Jak wyglądały początki pracy? Co wspomina Pani „z łezką w oku”? Co z perspektywy czasu wydaje się teraz proste, może śmieszne?
Atmosfera pracy to coś co zawsze charakteryzowało pracę w CC mBanku, tak jest do dziś. Znajomości i przyjaźnie tam zawiązane trwają do dziś. Pamiętam swoją pierwszą próbę rozmowy z klientem. Nie słyszałam klienta, poprosiłam o pomoc help desk. Okazało się, że nie podłączyłam słuchawek – wtedy byłam w ogromnej panice, teraz się z tego śmieję i opowiadam początkującym konsultantom tą sytuację, kiedy mówią, że się stresują pierwszą rozmową
Co spowodowało, że pozostała Pani w branży przez tyle lat?
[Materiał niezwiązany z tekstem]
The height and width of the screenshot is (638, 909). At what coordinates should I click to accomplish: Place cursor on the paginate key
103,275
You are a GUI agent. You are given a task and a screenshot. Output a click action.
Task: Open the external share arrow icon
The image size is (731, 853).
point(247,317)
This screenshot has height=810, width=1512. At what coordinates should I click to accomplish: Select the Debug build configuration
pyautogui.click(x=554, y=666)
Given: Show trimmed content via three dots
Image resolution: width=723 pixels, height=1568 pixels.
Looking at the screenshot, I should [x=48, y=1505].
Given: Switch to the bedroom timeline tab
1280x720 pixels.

Ciągła możliwość rozwoju. Nigdy nie zdążyłam poczuć znużenia czy rutyny. Uczyłam się wciąż nowych rzeczy, zmieniałam stanowiska, obszary, projekty. Nawet nie wiem, kiedy minęło te 15 lat
Jak wyglądało wspinanie się po szczeblach kariery w Pani przypadku? Długo to trwało?
Dla mnie optymalnie. Moja ścieżka kariery zaczęła się od konsultanta poprzez kierownika aż do menedżera. Awanse stanowiskowe są motywujące, ale to różnorodność zadań, projektów czy tematów nawet w ramach tego samego stanowiska rzeczywiście rozwijają, doświadczają.
Co uważa Pani za swój największy sukces w pracy w call center?
W ciągu tych kilkunastu lat pracy miałam okazję dzielić się swoim doświadczeniem i rozwijać innych. Kilku konsultantów dojrzało przy moim boku i stało się dobrymi kierownikami oraz menedżerami. Oni są moim sukcesem.
Co było porażką? Jakie błędy Pani popełniła? Jakie wnioski Pani z tego wyciągnęła na przyszłość? Jak pokonała Pani wyzwania, przeszkody?
Trudno powiedzieć. To pytanie chyba pominę
Tak wielu telemarketerów szybko rezygnuje z kariery w branży contact center[2]. Co by Pani im poradziła?
Żeby byli bardziej cierpliwi i uwierzyli, że doświadczenie jakie daje im ta praca jest bezcenne. Contact Center do miejsce, które ma ogromną przyszłość, to nie tylko telefon, ale też nowoczesne kanały kontaktu klientów, możliwość obcowania z nowymi technologiami. To ogromnie możliwości rozwoju.